• GIVEN PASSAGE:
⟨

SCOTX Ruling Confirms Individual Liability for Corporate Owners Who Commit Torts

By Marc S. Tabolsky and Jennifer Cordell

This article has been published in the PLI Chronicle: Insights and Perspectives for the Legal Community, https://bit.ly/49KsHti.

In Texas, as most other states, it is long settled that corporate agents are personally liable for their own tortious or fraudulent conduct—even if the conduct was done in their capacity as a corporate agent. Section 21.223 of the Texas Business Organizations Code, however, provides that shareholders can be liable for corporate obligations only in certain limited circumstances. 

Prior to the Texas Supreme Court’s recent decision in Keyes v. Weller, 692 S.W.3d 274 (Tex. 2024), a split had arisen regarding whether Section 21.223 applied to limit the direct liability of a shareholder for their own tortious conduct in their capacity as a corporate officer or agent. Most courts had held that it did not, and that the statute’s application was limited to attempts to impose liability on a shareholder through veil piercing or alter ego theories. Other courts, however, had held that Section 21.223 applied to any attempt to hold a shareholder liable for their own tortious conduct even in their capacity as an officer or agent, as long as the claim related to a corporate obligation.

⟩

• MATERIAL FOR THIS EXERCISE:
⟨

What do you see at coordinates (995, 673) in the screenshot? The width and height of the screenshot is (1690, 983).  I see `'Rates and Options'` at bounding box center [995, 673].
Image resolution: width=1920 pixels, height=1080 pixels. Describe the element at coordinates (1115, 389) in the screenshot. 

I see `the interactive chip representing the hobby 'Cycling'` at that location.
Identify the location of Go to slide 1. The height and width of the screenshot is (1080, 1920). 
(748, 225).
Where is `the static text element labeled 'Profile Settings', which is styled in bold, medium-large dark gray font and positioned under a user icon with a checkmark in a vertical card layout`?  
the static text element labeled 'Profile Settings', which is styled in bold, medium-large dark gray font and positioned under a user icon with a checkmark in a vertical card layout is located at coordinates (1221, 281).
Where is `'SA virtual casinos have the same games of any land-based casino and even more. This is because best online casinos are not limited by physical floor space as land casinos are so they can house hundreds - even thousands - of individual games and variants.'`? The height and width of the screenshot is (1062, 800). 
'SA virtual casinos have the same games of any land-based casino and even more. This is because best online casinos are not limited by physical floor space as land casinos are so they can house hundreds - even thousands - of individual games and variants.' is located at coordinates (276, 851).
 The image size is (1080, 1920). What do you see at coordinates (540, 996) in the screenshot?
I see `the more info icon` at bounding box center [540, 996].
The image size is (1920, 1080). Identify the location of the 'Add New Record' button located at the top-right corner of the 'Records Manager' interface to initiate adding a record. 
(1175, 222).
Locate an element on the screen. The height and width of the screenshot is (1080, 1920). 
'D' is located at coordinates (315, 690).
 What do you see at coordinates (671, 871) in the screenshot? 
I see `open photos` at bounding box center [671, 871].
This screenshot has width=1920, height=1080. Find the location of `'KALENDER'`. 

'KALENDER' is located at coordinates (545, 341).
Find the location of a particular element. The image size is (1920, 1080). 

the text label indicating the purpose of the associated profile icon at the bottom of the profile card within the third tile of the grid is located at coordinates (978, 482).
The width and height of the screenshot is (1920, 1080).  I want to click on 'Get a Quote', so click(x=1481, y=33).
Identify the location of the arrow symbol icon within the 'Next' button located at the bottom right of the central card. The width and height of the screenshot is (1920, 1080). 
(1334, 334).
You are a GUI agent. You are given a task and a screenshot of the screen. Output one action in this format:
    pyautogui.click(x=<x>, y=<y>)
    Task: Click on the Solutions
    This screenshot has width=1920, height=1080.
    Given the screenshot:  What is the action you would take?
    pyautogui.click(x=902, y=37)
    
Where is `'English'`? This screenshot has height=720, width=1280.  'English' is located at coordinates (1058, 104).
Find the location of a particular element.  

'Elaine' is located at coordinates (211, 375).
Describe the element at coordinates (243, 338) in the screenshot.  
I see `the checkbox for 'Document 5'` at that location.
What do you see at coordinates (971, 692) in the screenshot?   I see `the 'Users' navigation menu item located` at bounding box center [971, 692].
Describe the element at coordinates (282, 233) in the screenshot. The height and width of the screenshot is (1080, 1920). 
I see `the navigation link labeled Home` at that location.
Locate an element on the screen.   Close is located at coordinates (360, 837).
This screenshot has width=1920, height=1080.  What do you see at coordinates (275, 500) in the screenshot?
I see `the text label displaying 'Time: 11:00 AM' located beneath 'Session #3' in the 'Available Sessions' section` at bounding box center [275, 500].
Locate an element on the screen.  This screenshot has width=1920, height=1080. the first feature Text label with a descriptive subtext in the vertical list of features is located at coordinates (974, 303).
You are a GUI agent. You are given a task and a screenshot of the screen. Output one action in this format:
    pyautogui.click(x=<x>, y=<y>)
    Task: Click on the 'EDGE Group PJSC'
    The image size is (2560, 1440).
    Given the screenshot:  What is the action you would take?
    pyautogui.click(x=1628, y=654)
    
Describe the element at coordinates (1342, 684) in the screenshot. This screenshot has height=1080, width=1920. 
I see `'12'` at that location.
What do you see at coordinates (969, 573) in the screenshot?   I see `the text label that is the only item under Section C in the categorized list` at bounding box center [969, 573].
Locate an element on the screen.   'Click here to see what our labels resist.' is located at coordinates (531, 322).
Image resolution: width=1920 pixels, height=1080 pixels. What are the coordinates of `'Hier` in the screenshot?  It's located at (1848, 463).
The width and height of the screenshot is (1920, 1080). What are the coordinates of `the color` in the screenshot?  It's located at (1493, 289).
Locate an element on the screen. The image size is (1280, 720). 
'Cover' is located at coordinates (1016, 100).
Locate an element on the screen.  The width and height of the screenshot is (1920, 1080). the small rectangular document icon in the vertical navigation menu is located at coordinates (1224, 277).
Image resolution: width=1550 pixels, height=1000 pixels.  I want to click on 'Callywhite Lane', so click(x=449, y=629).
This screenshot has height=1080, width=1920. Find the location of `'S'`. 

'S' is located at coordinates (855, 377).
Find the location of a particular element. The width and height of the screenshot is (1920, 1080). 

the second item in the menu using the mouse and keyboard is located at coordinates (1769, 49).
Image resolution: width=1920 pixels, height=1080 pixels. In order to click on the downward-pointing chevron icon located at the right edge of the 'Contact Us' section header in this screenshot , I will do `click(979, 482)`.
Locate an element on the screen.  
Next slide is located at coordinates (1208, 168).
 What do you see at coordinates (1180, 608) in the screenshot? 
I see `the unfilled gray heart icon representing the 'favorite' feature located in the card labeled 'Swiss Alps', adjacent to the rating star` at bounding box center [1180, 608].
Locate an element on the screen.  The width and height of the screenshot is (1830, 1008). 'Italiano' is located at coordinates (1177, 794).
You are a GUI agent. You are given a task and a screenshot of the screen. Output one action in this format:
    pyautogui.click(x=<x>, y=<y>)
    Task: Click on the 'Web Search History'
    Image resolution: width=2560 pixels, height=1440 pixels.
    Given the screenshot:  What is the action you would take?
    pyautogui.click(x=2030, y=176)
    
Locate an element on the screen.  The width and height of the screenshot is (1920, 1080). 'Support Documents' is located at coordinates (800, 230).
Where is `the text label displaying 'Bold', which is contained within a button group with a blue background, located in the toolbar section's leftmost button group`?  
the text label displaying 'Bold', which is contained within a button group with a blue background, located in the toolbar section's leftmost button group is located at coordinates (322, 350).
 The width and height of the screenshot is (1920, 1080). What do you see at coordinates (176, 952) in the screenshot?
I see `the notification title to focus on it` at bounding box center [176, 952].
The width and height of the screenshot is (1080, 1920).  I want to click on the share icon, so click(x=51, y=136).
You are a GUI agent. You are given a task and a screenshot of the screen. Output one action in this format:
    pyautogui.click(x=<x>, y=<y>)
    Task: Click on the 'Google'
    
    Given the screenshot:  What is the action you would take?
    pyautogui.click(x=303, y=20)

⟩

• EXERCISE REQUIREMENTS:
a - In the article on the Keyes v. Weller ruling, shorten the paragraph that begins "Prior to the Texas Supreme Court's recent decision" into a brief list that keeps its main facts.
b - Reproduce word for word everything in the records from the line containing "coordinates (1224, 277)." down to the line containing "coordinates (1177, 794).", both of those lines included.
The records are unrelated to the article and don't refer to it.

• RESULTS OF THE TASKS:
a -
- Before Keyes v. Weller, 692 S.W.3d 274 (Tex. 2024), courts were split over whether Section 21.223 limits a shareholder's direct liability for their own tortious conduct as a corporate officer or agent.
- Most courts said it did not: the statute covered only attempts to hold a shareholder liable through veil piercing or alter ego theories.
- Other courts said it did: it applied to any attempt to hold a shareholder liable for their own tortious conduct as an officer or agent, as long as the claim related to a corporate obligation.

b -
Locate an element on the screen.  The width and height of the screenshot is (1920, 1080). the small rectangular document icon in the vertical navigation menu is located at coordinates (1224, 277).
Image resolution: width=1550 pixels, height=1000 pixels.  I want to click on 'Callywhite Lane', so click(x=449, y=629).
This screenshot has height=1080, width=1920. Find the location of `'S'`. 

'S' is located at coordinates (855, 377).
Find the location of a particular element. The width and height of the screenshot is (1920, 1080). 

the second item in the menu using the mouse and keyboard is located at coordinates (1769, 49).
Image resolution: width=1920 pixels, height=1080 pixels. In order to click on the downward-pointing chevron icon located at the right edge of the 'Contact Us' section header in this screenshot , I will do `click(979, 482)`.
Locate an element on the screen.  
Next slide is located at coordinates (1208, 168).
 What do you see at coordinates (1180, 608) in the screenshot? 
I see `the unfilled gray heart icon representing the 'favorite' feature located in the card labeled 'Swiss Alps', adjacent to the rating star` at bounding box center [1180, 608].
Locate an element on the screen.  The width and height of the screenshot is (1830, 1008). 'Italiano' is located at coordinates (1177, 794).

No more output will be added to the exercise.